事業概要
ヨコレイは、冷蔵倉庫事業と食品販売事業を二つの柱とする総合食品流通企業です。冷蔵倉庫事業では、水産品、農畜産物などの生鮮食品を安全かつ効率的に保管・管理するサービスを提供しています。全国に広がるネットワークと高度な温度管理技術を駆使し、品質維持に貢献しています。食品販売事業では、国内外の生産者やサプライヤーとの強固なネットワークを活かし、水産品、畜産品、農産品などを幅広く取り扱っています。目利き力を駆使した旬の食材の提供や、加工・輸出入業務も手掛け、食の安定供給に努めています。その他、通関事業や不動産賃貸事業なども展開し、多角的な事業ポートフォリオを構築しています。企業理念である「会社は社会の公器であり、利益は奉仕の尺度である」に基づき、全てのステークホルダーへの貢献を目指しています。
直近決算ハイライト
2025年9月期(当連結会計年度)の連結業績は、売上高1,255億63百万円(前期比2.7%増)と増収を達成しましたが、営業利益は42億38百万円(前期比8.8%減)、経常利益は36億58百万円(前期比23.9%減)、親会社株主に帰属する当期純利益は19億78百万円(前期比49.7%減)と、利益面では減益となりました。

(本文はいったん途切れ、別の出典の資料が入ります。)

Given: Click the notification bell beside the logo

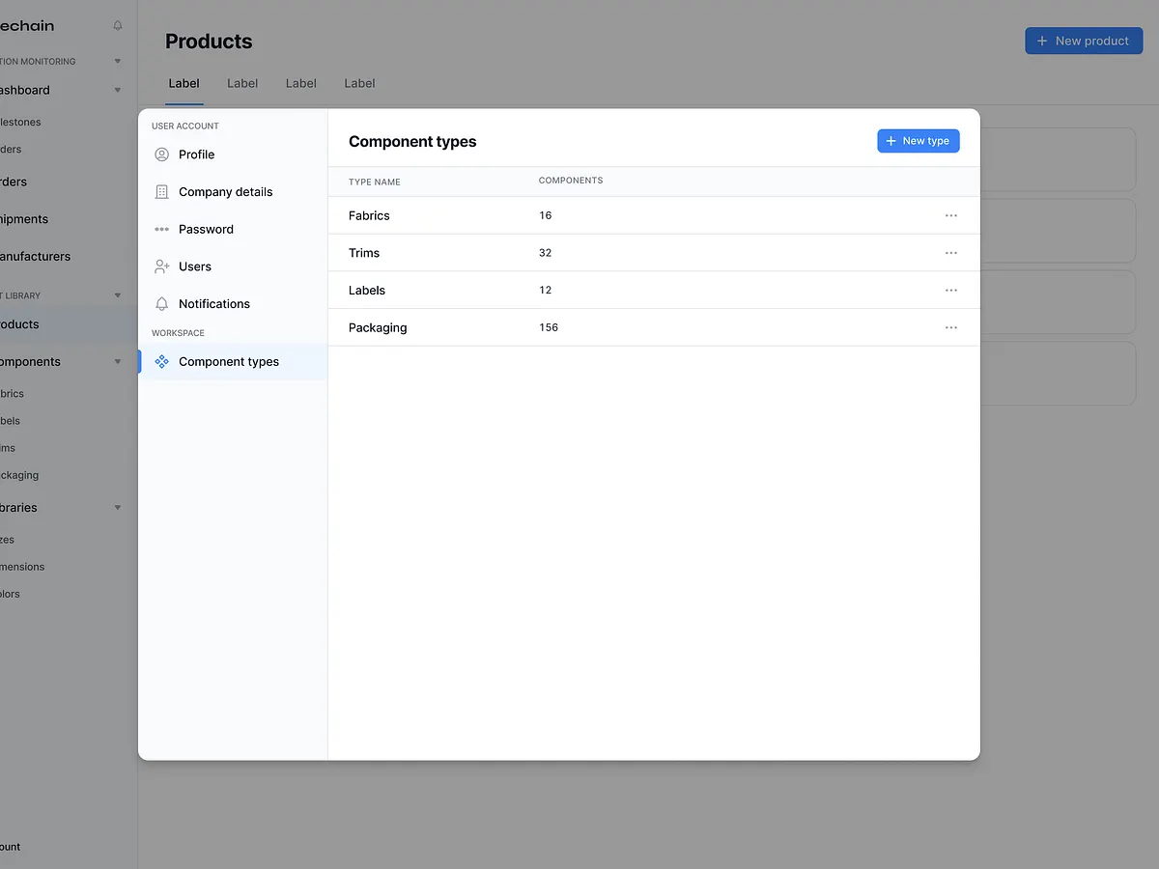Looking at the screenshot, I should pyautogui.click(x=116, y=25).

冷蔵倉庫事業は、国内3か所、ベトナム1か所の新規物流センター竣工に伴う減価償却費の増加や、人件費・動力費の上昇といったコスト増があったにも関わらず、前期から継続する高い在庫水準と料金改定、業務効率化による生産性向上により、売上高377億24百万円(前期比7.4%増)、営業利益74億36百万円(前期比3.3%増)と、売上高、営業利益ともに過去最高を更新しました。一方、食品販売事業は、運賃・保管料等のコスト増を吸収しきれず、売上高878億7百万円(前期比0.8%増)と増収ながら、営業利益は12億17百万円(前期比17.4%減)と減益となりました。
強みと競争優位性
ヨコレイの強みは、長年にわたり培ってきた冷蔵倉庫事業における確固たる地位と、食品販売事業における国内外の広範なサプライヤーネットワークです。冷蔵倉庫事業においては、全国に展開する物流センター網と、高度な温度・湿度管理技術、そして「社員オペレーション」によるきめ細やかなサービス提供体制が、顧客からの信頼を獲得しています。特に、2030年までの温室効果ガス排出量40%削減(2015年比)や自然冷媒導入率85%以上といった環境目標設定と、それを達成するための積極的な設備投資は、持続可能性を重視する顧客ニーズに応える強みとなり得ます。食品販売事業では、水産品、畜産品、農産品といった多岐にわたる品目において、目利き力と調達力を活かし、顧客の多様なニーズに応えています。海外展開も積極的に行っており、調達・販売ルートの拡張や委託加工の拡大を通じて、コスト競争力と事業リスクの分散を図っています。
リスク要因
ヨコレイが直面するリスクは多岐にわたります。まず、気候変動による気温上昇は、冷蔵倉庫事業における動力費の増加を招き、食品販売事業では漁獲量・生産量の減少や調達コスト上昇を通じて供給に支障をきたす可能性があります。また、台風、豪雨、地震といった自然災害は、施設への物理的被害や物流機能停止リスクを伴います。経済状況や事業環境の変化、特に原材料価格やエネルギー価格の高騰、消費者の節約志向の高まりは、食品販売事業の収益性を圧迫する要因となります。さらに、従業員の高齢化や少子化による優秀な人材の確保・育成の困難さは、冷蔵倉庫事業における「社員オペレーション」の維持に影響を与える可能性があります。ITシステムへのサイバー攻撃や、海外事業における政情不安、為替変動リスクも、業績に影響を及ぼす潜在的なリスクとして挙げられます。
投資テーマとの関連
ヨコレイは、食品の安定供給という社会的な重要テーマに貢献する企業です。特に、気候変動への対応や環境負荷低減に向けた取り組みは、ESG投資の観点から注目される可能性があります。冷蔵倉庫事業における省エネルギー化や再生可能エネルギー導入、自然冷媒への移行は、サステナビリティへの貢献度を高めます。また、食品ロス削減やサプライチェーンの効率化といったテーマとも関連が深く、技術革新や自動化への投資は、生産性向上と競争力強化に繋がることが期待されます。グローバルな食料資源へのアクセスや、食の安全・安心といったテーマにおいても、同社の事業活動は重要な役割を担っています。これらのテーマへの取り組みが、長期的な企業価値向上に繋がるかが注目されます。